A historic event happens every day. We have all seen something big in history that sticks with us for the rest of our lives.
I’m sure you can think of something right now that sticks out in your mind about a historic event in your life.
For my parents’ generation, they have the assassination of President John F. Kennedy. That happened in November 1963 in Dallas. They also have the landing on the moon in July 1969 — although I was a tiny infant when this happened.
For my generation, we have the Challenger disaster on January 28, 1986, and, of course, 9/11.
Historic events of my parents’ generation
My parents haven’t talked in depth about the events during their lifetime. I do know when I have asked where they were when JFK was shot, they can tell me exactly what they were doing.
I can’t remember what they have told me at this point because it’s not something I can relate to. I should remember what they said, but when I don’t relate to it, it isn’t as important to me and doesn’t stick with me.
The effects of 9/11
Yesterday was the 15th anniversary of 9/11. I remember that day almost like it happened yesterday. I’m sure it’s the same way people feel about the earlier events in history.
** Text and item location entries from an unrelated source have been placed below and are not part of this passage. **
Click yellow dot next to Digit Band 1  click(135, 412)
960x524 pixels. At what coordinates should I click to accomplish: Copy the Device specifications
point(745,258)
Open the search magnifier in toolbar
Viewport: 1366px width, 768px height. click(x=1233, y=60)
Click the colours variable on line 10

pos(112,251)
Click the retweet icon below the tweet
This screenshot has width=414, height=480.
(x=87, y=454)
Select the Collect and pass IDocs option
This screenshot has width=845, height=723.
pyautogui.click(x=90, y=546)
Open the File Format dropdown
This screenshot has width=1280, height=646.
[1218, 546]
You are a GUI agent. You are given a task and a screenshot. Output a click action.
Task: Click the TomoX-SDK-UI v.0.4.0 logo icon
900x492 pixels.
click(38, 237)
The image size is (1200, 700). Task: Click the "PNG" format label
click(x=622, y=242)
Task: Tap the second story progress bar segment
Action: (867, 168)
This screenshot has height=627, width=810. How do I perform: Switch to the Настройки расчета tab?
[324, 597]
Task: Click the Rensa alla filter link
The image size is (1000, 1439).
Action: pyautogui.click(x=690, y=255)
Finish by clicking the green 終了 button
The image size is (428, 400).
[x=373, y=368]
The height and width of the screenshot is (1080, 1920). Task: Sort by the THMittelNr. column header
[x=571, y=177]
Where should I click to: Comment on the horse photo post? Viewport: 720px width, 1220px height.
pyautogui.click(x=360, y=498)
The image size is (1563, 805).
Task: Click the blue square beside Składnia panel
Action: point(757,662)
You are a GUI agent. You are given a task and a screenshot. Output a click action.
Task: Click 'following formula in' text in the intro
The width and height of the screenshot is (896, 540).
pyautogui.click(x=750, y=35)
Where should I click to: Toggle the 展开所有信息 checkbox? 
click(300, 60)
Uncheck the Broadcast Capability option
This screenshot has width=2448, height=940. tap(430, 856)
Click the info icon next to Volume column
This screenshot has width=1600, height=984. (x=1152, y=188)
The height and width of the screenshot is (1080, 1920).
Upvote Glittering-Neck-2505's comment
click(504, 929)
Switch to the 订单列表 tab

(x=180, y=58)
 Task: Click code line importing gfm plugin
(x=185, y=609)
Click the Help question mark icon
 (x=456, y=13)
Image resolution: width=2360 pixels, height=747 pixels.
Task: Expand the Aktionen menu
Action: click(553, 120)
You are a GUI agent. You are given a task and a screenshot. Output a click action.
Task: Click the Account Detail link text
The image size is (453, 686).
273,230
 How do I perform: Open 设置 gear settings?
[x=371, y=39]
I have a personal connection to what happened on 9/11. I won’t repeat the story here, but you can read it here from a previous blog post.
I also wrote about how this day changed me as a contributor for the Huffington Post. That day made me realize how much I needed to be strong and make some needed changes in my life. I don’t regret the decision I made in my life back then after that day.
This year’s high school freshman class weren’t born before this disaster. I do know one student who was actually born that day. I can’t imagine what his mom thought as she gave birth to a child in the crazy world we saw that day.
The effects of the Challenger
The first historic event I ever endured was the Challenger disaster. I was a senior in high school. I remember walking into my yearbook/newspaper class sixth period that day. My teacher asked me if I’d heard the news.
I was one of a couple of students in the class. The teacher allowed us to watch the explosion of the Challenger a few seconds after takeoff. This was the historic in and of itself because teacher Christa McAuliffe was on board. She was the first teacher allowed to go on the space shuttle.
Years later I was a staff member at a local high school. I learned one of the students I had in class was born the day of the Challenger disaster. He shared how his mom talked to him about the day when he got older and was able to understand.